Genau dann trauert sich das Traurige noch tiefer ins Herz.

Seit Nicolas gestorben ist, unser Sohn, vor zweieinhalb Jahren, ist das so.

Ich sage manchmal, mein Leben ist nachgedunkelt. Und das wird immer so sein. Ich lebe kein Leben in totaler Finsternis, wirklich nicht. Ich kenn sie aber. Sie ist nicht immer gleich schlimm. Ich bin nicht immer gleich.

Finsternis ist nicht gleich Finsternis.

Und wir alle hier haben unsere eigene…

Ich habe gemerkt, ich kenne mich inzwischen ganz gut aus im Dunkeln. Weil es vertraut ist.

Als Nachtblinde weiß ich mir zu helfen. Es geht nicht alles so schnell. Man muss warten. Tasten. Lauschen. Abstand halten oder Nähe suchen, je nachdem. Vielleicht auch mal rufen: Bist du da, kannst du mir helfen?

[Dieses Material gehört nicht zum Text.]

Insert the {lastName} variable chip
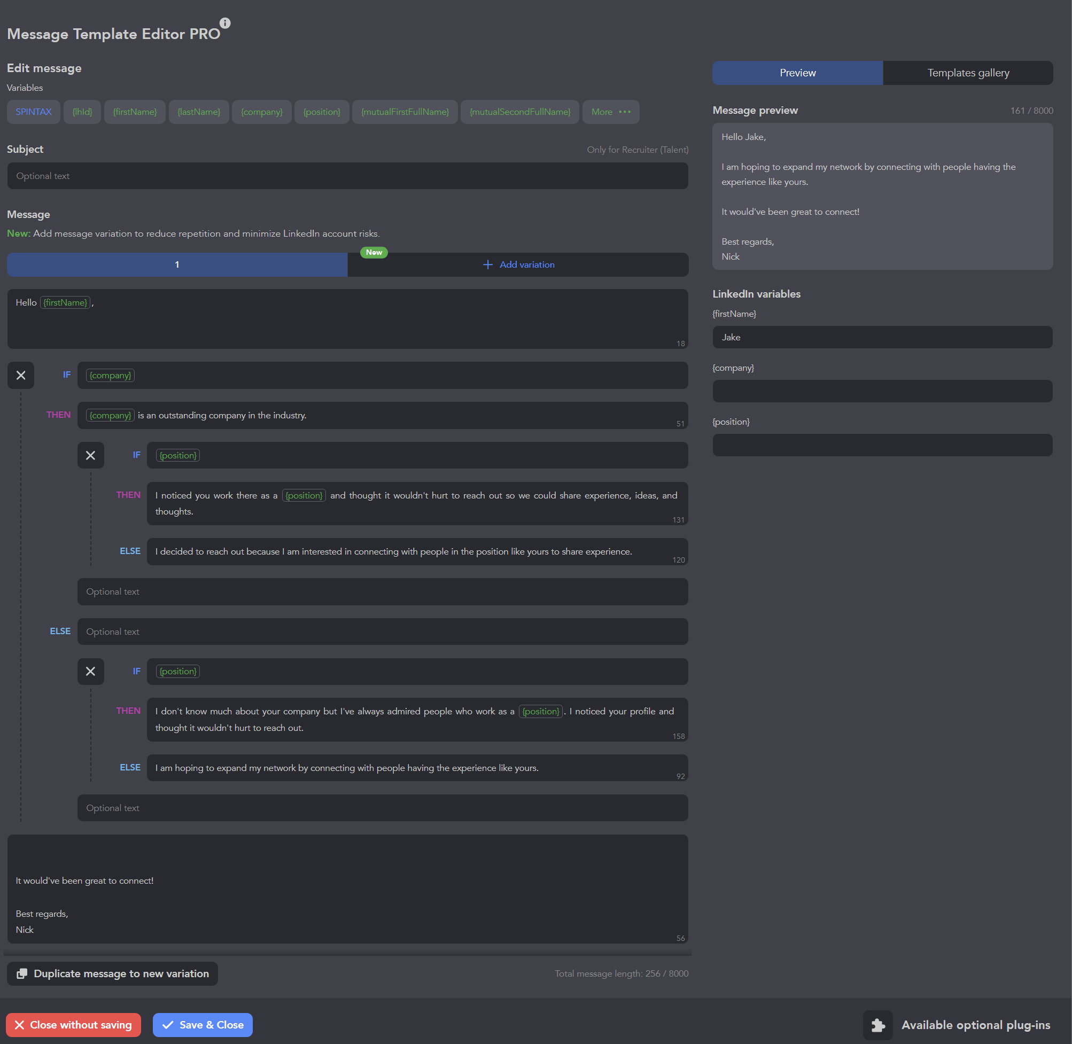 tap(198, 112)
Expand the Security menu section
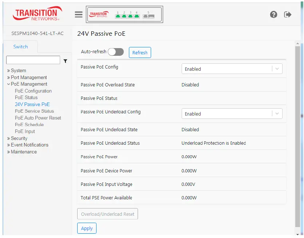Viewport: 304px width, 238px height. [x=19, y=138]
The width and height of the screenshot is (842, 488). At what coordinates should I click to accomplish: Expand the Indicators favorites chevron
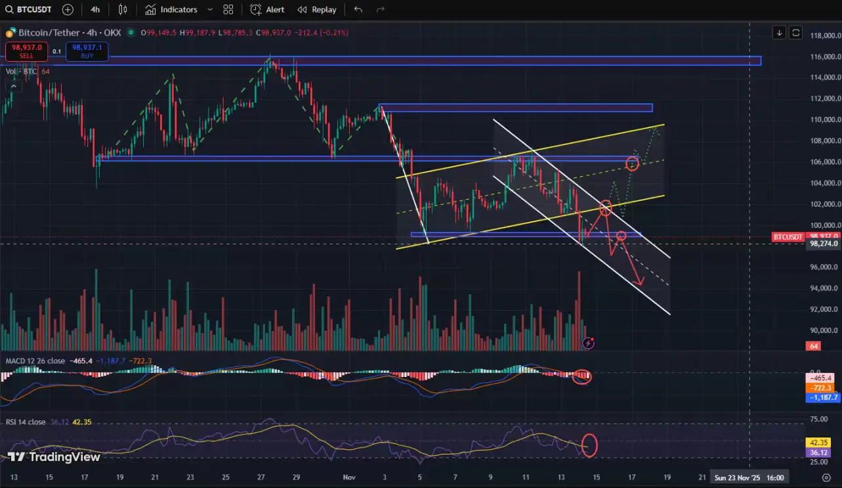click(x=210, y=10)
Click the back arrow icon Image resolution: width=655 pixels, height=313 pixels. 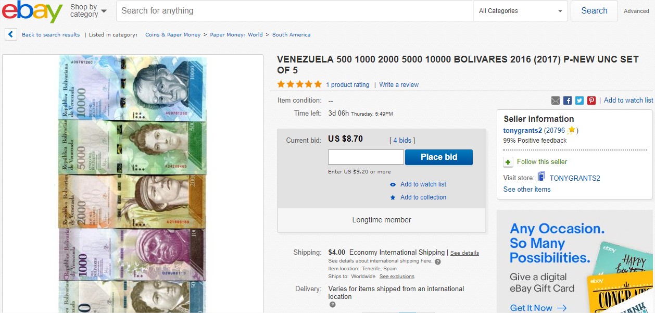click(x=11, y=34)
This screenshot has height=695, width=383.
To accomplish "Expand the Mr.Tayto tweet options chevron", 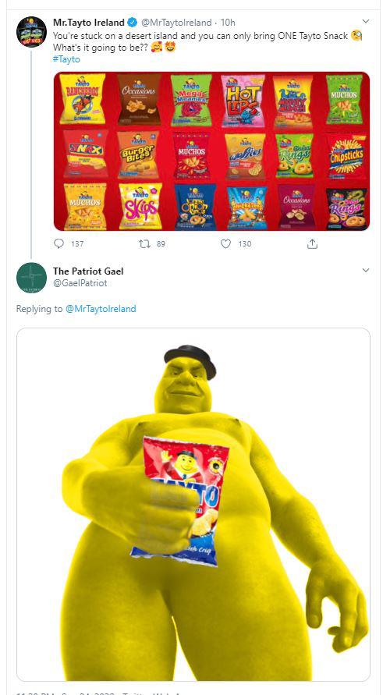I will coord(366,21).
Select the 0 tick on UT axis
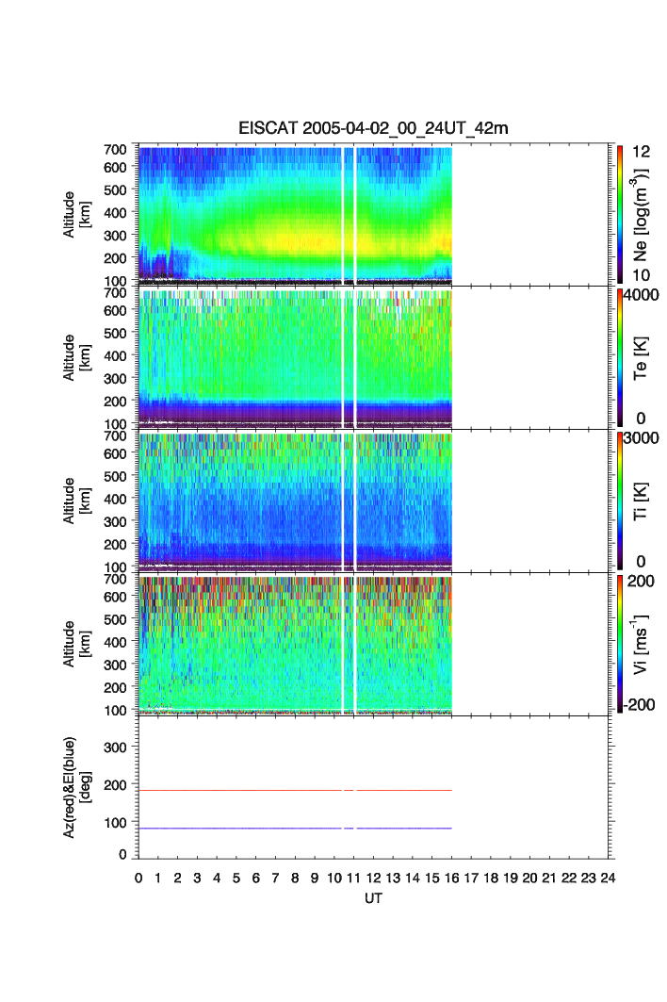 point(138,878)
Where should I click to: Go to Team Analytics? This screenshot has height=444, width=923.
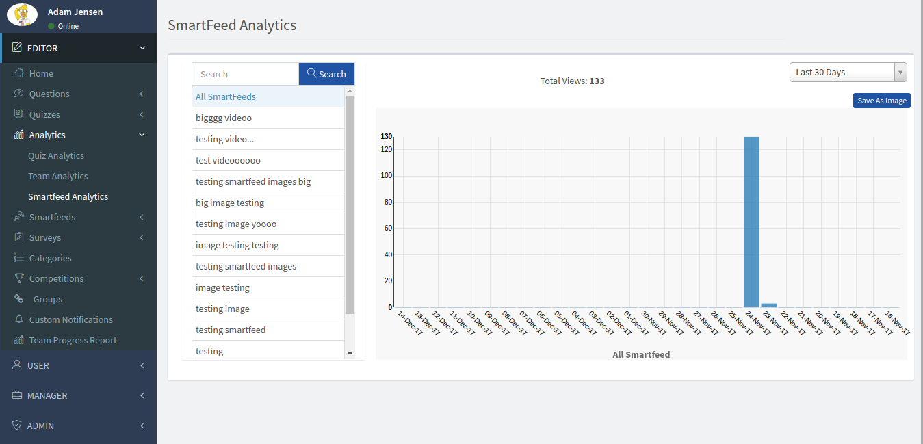[x=58, y=176]
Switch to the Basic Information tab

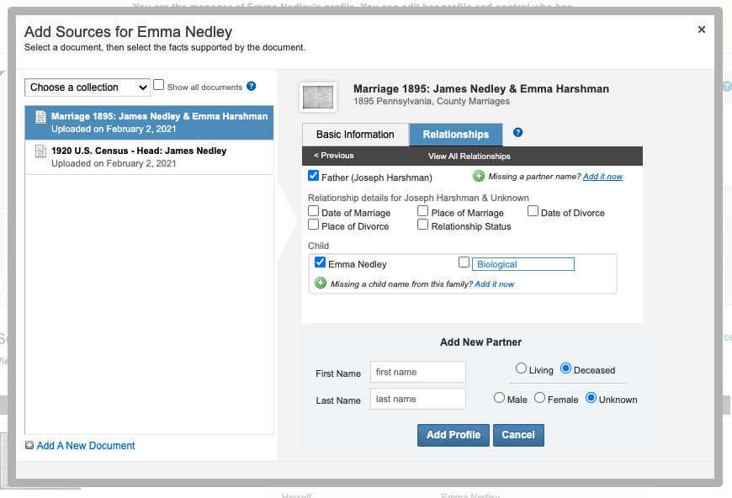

Oder es gibt ein Geländer. Wenn du nachts durch ein Treppenhaus gehst und plötzlich geht das Licht aus – dann pass auf, dass du nicht ins Leere trittst, nicht hinunterstürzt. Achte auf deinen Weg. Bleib stehen, setz dich vielleicht auch einfach hin, auf eine Stufe. Oder geh behutsam, dein Fuß tastet, Stufe für Stufe, wo endet sie, wie weit noch, wie tief? Und die Hand sucht das Geländer – das führt dich. Vertrau.

Durchs Dunkel gehen geht.

Langsamer. Ängstlicher.

Du kannst dich an die Dunkelheit gewöhnen.

Und so was wie Licht entdecken.

Ganz leise. Ganz schwach - und gerade so stark genug.

Wie ein Nachtlicht für Kinder, oder wie wenn einer die Tür einen Spaltbreit offen lässt…

Und das Licht scheint in der Finsternis, und die Finsternis hat´s nicht ergriffen.